Go to Jeff Jewitt's web pages to see pictures of awide varieties of flake shellac. The url is www.homesteadfinishingproducts.com . Retailers who have choosen not to carry a particular product are always quick to tell you it is "difficult to find" or "they don't make that anymore". It is as routine a lie as "the check is in the mail"
Will his products work the same--not really--though the shortfalls are usually not so apparent or immediate that it is an obvious failure. But, put the alternatives side by side and in particular follow the results over a period of years and the differents are apparent.
08-10-2010 09:15 PM
Thanks for the link ! Now one more goofy question before I give your minds and fingers a break: What is meant by "flooding the piece" with whichever product you choose (tung oil, BLO, Danish oil, etc)? I've seen it both in these forums and on the containers as well. Thanks again everyone. These fourms really make me happy to have chosen such a fun and interesting hobby!!!
08-11-2010 11:37 AM
Flooding means getting it wet so it can absorb as much oil (boiled linseed oil)as possible for 15-25 minutes. Then wipe it dry. Let it set over night.
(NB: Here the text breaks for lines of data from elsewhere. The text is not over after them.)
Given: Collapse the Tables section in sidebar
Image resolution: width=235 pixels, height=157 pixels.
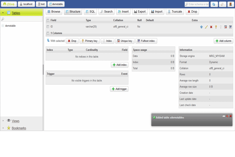Looking at the screenshot, I should click(x=3, y=13).
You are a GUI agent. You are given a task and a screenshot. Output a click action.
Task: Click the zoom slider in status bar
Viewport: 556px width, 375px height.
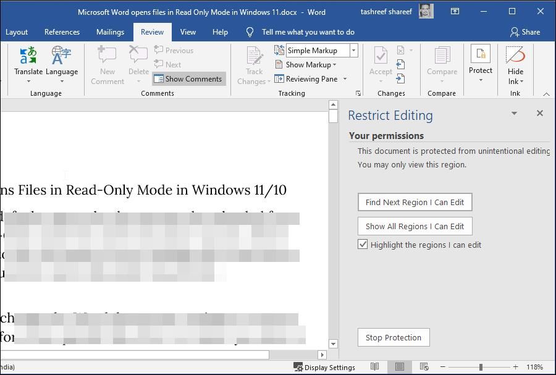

Now seal it with shellac (Zinsser Seal coat is a 2# cut of Blond Dewaxed shellac). I bet the guy that said that it's "hard to find shellac" had a can on the shelf. Their aersol can is also dewaxed shellac but I suspect a lighter cut.
Note the items in bold. Tung oil is not as effective as BLO when it comes to poping and enhancing cherry. Tung Oil also costs more.
Finishing is an 'Art & a Science'. Actually, it is a process. You must understand the properties and tendencies of the finish you are using. You must know the proper steps and techniques, then you must execute them properly.